[RECORDS FOR PROCESSING — start]

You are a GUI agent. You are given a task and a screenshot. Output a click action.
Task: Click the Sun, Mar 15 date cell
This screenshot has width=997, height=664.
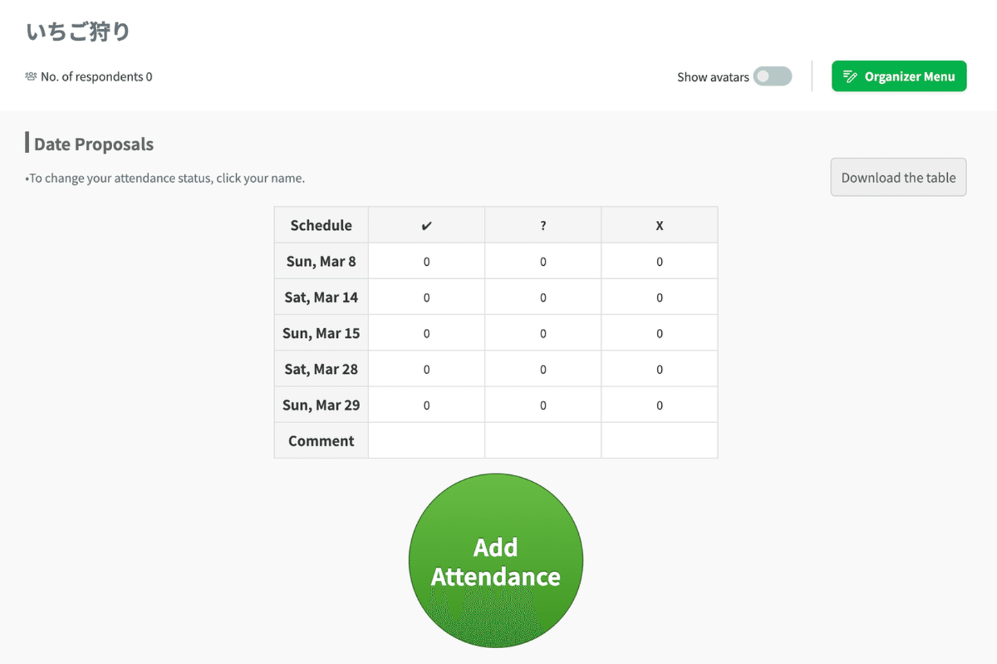click(x=321, y=334)
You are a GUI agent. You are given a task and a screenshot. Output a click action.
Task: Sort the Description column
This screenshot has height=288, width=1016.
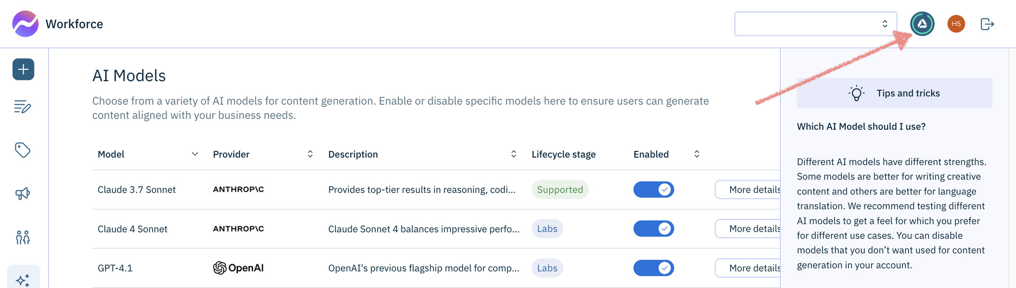513,155
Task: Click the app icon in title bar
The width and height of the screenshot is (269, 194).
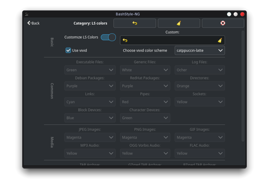Action: coord(27,14)
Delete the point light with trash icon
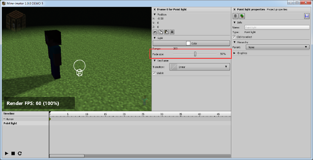The image size is (313, 160). click(x=235, y=16)
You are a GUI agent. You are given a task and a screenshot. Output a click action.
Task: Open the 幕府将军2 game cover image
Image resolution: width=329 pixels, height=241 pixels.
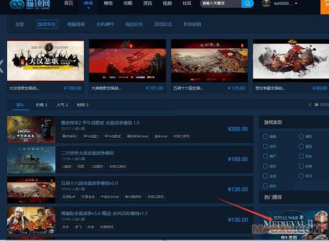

[RECORDS FOR PROCESSING — finish]

THE PROBLEM:
Transcribe the lines above exactly, setting aside any picture among them.

REPLY:
You are a GUI agent. You are given a task and a screenshot. Output a click action.
Task: Click the Sun, Mar 15 date cell
This screenshot has width=997, height=664.
click(x=321, y=334)
You are a GUI agent. You are given a task and a screenshot. Output a click action.
Task: Sort the Description column
This screenshot has height=288, width=1016.
513,155
Task: Click the app icon in title bar
The width and height of the screenshot is (269, 194).
Action: coord(27,14)
Delete the point light with trash icon
The image size is (313, 160). click(x=235, y=16)
You are a GUI agent. You are given a task and a screenshot. Output a click action.
Task: Open the 幕府将军2 game cover image
Image resolution: width=329 pixels, height=241 pixels.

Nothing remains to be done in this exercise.